Years later, this test has spared approximately 1.4 million women from unnecessary chemotherapy, he adds.

“In 2001, the National Cancer Institute released a consensus statement that said all breast cancer patients with tumors over 1cm in size should be given chemotherapy, regardless of whether they were pre-menopausal, post-menopausal or estrogen receptor-positive or -negative,” says Dr. Frenette. “Now we know that not all women benefit from chemotherapy. At the time, we had no way of determining what each person’s benefit from chemotherapy was. All we could use was demographics, such as their age, size of the tumor and whether the lymph nodes were involved.”

Improvement in chemotherapy

If a patient requires chemotherapy, the treatment has vastly improved since his mother was treated, says Dr. White.

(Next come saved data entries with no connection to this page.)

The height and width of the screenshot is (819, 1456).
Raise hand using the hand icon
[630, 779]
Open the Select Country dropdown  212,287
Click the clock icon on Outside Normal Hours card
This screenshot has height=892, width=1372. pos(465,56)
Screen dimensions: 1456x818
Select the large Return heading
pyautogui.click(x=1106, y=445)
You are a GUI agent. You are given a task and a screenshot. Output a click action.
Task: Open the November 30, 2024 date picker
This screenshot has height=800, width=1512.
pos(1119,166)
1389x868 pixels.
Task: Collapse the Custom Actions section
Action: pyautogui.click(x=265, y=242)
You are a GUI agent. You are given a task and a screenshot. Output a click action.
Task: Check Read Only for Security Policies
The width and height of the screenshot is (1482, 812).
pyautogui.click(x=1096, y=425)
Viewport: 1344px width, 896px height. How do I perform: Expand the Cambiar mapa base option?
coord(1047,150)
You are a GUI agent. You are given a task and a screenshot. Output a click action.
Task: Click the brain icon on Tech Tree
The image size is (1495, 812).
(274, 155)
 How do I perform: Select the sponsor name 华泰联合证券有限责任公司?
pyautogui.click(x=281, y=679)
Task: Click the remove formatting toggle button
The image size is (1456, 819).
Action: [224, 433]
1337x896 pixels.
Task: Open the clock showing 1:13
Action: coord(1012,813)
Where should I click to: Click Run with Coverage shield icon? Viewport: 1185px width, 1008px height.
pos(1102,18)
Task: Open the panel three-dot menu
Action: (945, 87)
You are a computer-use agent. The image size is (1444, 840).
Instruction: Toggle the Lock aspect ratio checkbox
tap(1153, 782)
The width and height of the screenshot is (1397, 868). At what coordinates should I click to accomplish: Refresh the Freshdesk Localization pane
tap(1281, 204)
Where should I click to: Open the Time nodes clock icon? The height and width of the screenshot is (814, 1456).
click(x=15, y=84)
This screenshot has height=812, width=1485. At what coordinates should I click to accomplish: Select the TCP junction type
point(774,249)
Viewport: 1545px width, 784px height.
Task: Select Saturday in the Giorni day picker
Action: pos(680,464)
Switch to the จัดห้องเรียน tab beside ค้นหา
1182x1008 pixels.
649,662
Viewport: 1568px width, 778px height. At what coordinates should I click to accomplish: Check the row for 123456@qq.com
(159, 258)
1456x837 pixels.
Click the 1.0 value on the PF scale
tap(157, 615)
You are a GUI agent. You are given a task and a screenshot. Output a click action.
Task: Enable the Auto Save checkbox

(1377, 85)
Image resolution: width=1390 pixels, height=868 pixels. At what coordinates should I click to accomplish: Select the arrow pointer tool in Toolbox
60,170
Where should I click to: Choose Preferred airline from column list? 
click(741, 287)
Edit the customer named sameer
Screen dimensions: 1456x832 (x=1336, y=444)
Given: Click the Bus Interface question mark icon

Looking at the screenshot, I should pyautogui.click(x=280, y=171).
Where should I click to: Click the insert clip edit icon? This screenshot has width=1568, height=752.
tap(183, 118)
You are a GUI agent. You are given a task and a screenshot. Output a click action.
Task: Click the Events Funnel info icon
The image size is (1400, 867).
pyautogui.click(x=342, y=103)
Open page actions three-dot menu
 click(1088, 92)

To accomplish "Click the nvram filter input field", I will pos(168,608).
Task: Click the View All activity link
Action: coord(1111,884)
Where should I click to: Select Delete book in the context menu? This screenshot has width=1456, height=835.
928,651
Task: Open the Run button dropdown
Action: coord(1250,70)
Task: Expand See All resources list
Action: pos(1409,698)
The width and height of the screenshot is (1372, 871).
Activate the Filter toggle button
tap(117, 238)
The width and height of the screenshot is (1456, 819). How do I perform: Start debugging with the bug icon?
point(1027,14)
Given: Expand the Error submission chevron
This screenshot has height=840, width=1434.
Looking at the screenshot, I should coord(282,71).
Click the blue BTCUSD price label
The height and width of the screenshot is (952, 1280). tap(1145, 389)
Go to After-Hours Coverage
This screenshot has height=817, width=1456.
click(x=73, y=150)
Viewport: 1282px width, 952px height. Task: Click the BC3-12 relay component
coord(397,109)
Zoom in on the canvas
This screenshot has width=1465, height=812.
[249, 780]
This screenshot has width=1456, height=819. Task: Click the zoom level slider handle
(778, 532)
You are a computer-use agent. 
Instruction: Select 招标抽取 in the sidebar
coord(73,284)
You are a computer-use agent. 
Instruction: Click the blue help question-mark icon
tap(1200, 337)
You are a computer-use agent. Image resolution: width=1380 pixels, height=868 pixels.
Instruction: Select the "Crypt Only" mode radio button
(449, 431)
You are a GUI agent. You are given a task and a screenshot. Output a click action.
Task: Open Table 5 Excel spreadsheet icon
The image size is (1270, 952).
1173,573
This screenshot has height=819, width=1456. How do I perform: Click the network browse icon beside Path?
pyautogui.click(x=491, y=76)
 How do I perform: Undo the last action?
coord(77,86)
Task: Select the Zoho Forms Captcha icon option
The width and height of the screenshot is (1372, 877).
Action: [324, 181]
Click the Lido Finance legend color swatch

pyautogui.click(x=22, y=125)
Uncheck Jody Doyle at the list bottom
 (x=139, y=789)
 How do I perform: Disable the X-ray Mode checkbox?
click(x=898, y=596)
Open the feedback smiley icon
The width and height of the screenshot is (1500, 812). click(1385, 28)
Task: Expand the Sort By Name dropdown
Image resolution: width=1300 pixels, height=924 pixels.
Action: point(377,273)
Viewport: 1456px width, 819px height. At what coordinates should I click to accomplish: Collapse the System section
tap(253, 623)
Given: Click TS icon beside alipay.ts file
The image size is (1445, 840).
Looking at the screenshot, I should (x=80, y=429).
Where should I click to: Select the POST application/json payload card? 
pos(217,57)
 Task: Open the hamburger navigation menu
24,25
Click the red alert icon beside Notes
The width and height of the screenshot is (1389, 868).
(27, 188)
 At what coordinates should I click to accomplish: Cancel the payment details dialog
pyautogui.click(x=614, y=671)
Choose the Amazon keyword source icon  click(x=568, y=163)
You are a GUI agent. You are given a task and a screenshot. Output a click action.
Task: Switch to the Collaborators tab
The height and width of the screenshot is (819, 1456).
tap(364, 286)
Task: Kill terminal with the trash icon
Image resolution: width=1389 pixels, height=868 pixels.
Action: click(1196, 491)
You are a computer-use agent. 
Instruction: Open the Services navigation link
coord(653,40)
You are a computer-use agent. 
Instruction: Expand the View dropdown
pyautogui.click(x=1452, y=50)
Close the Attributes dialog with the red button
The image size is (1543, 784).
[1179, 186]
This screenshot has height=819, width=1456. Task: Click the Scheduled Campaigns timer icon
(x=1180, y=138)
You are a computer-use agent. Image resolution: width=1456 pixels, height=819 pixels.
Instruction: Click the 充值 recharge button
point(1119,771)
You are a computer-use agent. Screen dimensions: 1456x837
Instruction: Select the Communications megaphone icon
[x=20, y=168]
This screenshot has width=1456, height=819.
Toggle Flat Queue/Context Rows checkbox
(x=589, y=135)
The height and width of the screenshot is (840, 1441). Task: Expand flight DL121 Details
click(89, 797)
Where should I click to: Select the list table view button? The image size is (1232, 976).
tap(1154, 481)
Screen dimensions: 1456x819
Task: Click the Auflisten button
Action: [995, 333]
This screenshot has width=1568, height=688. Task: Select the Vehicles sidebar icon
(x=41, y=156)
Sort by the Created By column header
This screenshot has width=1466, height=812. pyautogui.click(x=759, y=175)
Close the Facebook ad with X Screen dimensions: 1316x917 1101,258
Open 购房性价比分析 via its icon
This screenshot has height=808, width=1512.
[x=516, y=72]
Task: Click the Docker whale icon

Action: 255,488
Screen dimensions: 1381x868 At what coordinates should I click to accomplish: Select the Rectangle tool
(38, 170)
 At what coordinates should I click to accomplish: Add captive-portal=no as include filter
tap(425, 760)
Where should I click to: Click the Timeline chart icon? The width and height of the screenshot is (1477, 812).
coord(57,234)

“All chemotherapy is done on an outpatient basis,” he explains. “We now have anti-nausea medications that make it possible for women to miss just a limited number of days from work, if any at all.”

The importance of clinical trials

Dr. White credits clinical trials for the vast improvement in breast cancer treatment and survival outcomes.

“If we didn’t have trials, we’d be doing the same treatments that my mother had in 1979, where they removed her breast and lymph nodes and hoped for the best,” says Dr. White. “Fortunately, we’re now a long way from that.”

Clinical trials can also benefit the participant: “We know that people who participate in clinical trials actually do better than the general population,” he says.

A focus on overall wellness during cancer treatment

Oncologists today also emphasize overall well-being during the cancer journey. Dr. Frenette encourages his patients to seek nutrition and mental health counseling as part of their cancer care plan. Patients also receive guidance on preventing or treating lymphedema.

“By paying attention to nutrition, exercise and mental well-being, you can optimize your response to treatment.  keep yourself as healthy as possible,” says Dr. Frenette.

A shift in perception

Dr. White says the perception of breast cancer has also shifted dramatically since his mother’s diagnosis.

“When I first started my career, people viewed breast cancer as a death sentence,” he says. “But now they view it as a challenge that can be overcome.”